A DNA fragment of a given size migrates at different rates through gels containing different concentrations of agarose. By using a gel at the appropriate gel concentration, it is possible to resolve well the DNA of interest. Use the following table as a guide for determining the agarose concentration to use.
Time Required
- 3–4 hours on Day 1
- 2–4 hours on Day 2
- Schleicher & Schuell NA-45 DEAE membrane.
Day 1
Isolating the fragment:
- Run the restriction digest and the appropriate size markers on a 1X Tris- Borate agarose gel with ethidium bromide. Be sure to leave at least 1–2 wells between samples. Run the gel until the DNA bands are well separated (visualize on the long-wavelength UV lightbox).
- Cut a slit just ahead of the band of interest using a sharp sterile razor blade or scalpel. Using blunt-edged forceps (such as Millipore forceps), carefully insert an NA-45 paper into the slit (prewet and cut NA-45 to the width of the band, see preparation of the NA-45 below).
- Place the gel in fresh 1X Tris-Borate buffer, and run the gel until the fragment has moved out of the gel and stopped by the NA-45. Monitor the progress of the band with the handheld long-wavelength UV light. Do not allow other bands of higher molecular weight to run onto the NA-45.
- Remove the NA-45 paper, rinse in NET buffer, and place in a labeled eppendorf tube. Add sufficient high-salt NET buffer to cover most of the membrane (typically 150–300 µL). Spin 5 seconds in a microcentrifuge to submerge the entire strip. Place at 65°C for 1 hour, mixing frequently, and respinning if the membrane rides up the side of the tube.
- Transfer the buffer (+DNA fragment) to a clean, labeled tube. Wash the membrane (in the original tube) with 50 mL high-salt NET buffer and add the wash to the DNA fragment tube.
- To remove ethidium bromide, extract twice with 3 volumes water-saturated n-butanol.
- Precipitate the DNA with 2.5 volumes of ethanol at –20°C for at least 1 hour (can sit overnight in the freezer).
- Pellet the DNA (for 20 minutes at high speed in a microcentrifuge) and resuspend in 50 µL TE. Reprecipitate with sodium acetate to remove any residual NaCl. Add 5 mL 3M Na-acetate, and 120 µL ethanol, hold at –20°C for 2 hours or more, pellet as before, and resuspend in an appropriate amount of TE.
Solutions
- Preparation of the DEAE cellulose membrane. Schleicher and Schuell NA-45 can be used as supplied by the manufacturer, with prewetting in sterile dH2O. However, the binding capacity of the membrane is increased with the following: a 10-minute soak in 10 mM EDTA pH 7.6, then 5 minutes in 0.5 N NaOH, followed by several rapid washes in sterile dH2O. Membranes can be stored for several weeks in sterile dH2O at 4°C.

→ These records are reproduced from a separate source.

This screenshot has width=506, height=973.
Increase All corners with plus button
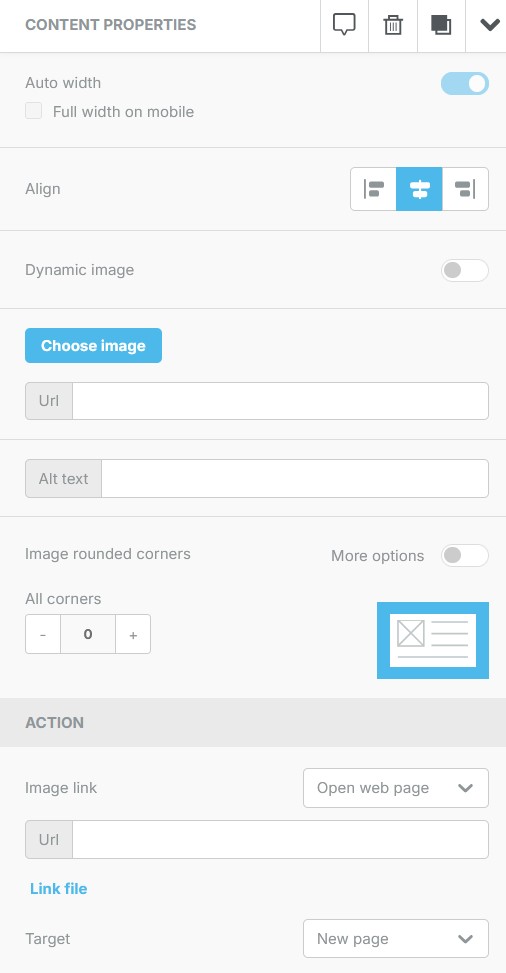pos(133,634)
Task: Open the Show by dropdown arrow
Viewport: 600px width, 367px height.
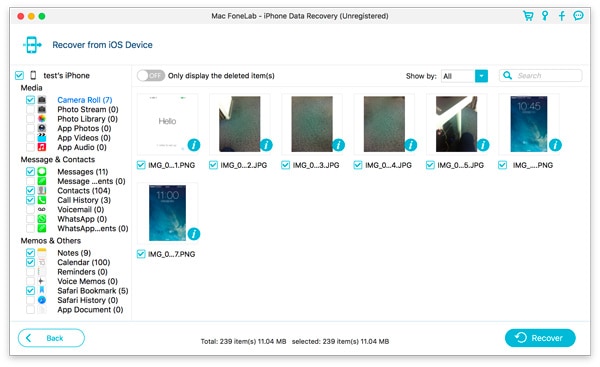Action: point(481,76)
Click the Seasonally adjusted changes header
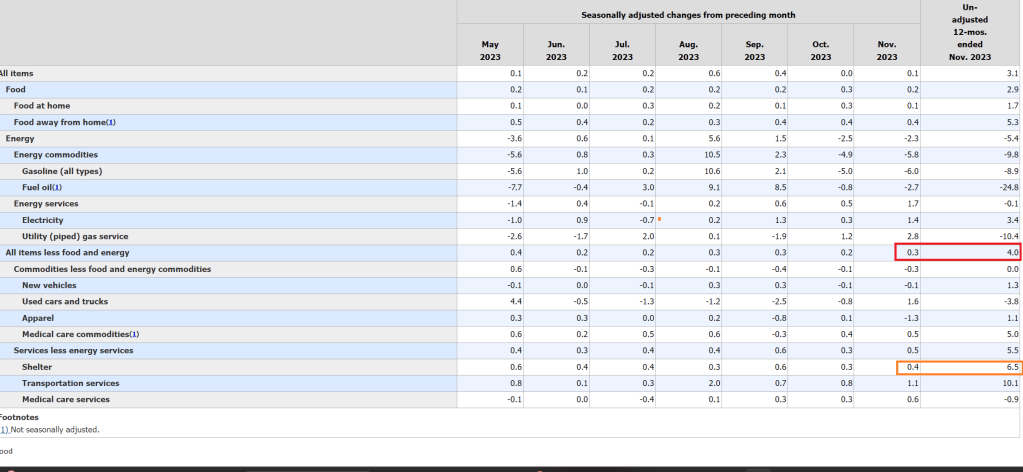 point(688,16)
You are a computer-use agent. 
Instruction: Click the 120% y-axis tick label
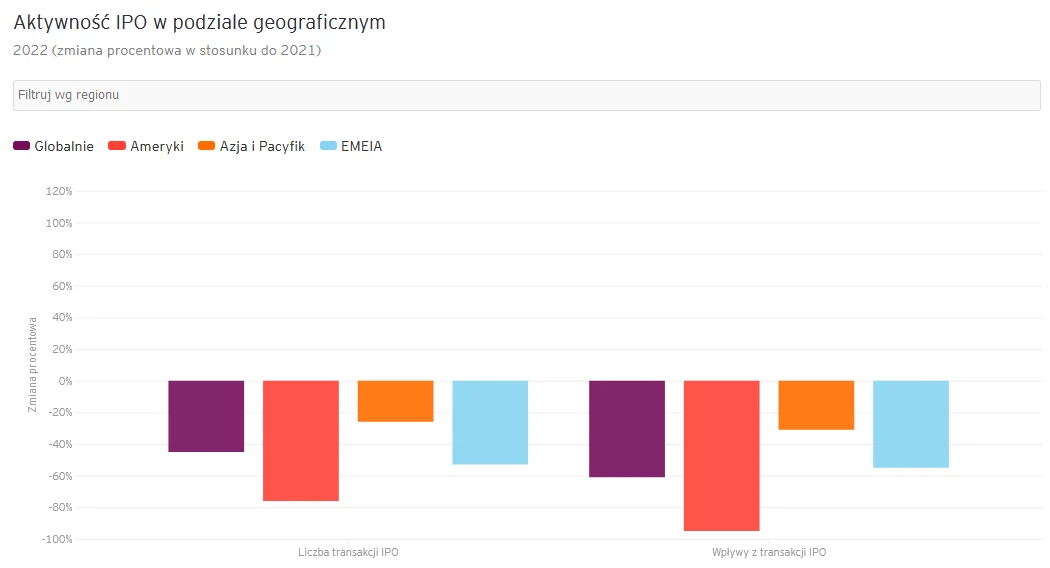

- NET buffer (500 mL). 25 mL 3 M NaCl, 150 mM NaCl, 100 mL 0.5 M EDTA, 100 mM EDTA,10 mL 1 M Tris pH 7.5, 20 mM Tris pH 7.5, 365 mL dH2O. Autoclave to sterilize.
- High salt NET buffer (500 mL). 166.7 mL 3M NaCl, 1 M NaCl, 100 mL 0.5 M EDTA, 100 mM EDTA,10 mL 1M Tris pH 7.5, 20 mM Tris pH7.5, 223.3 mL dH2O. Autoclave to sterilize.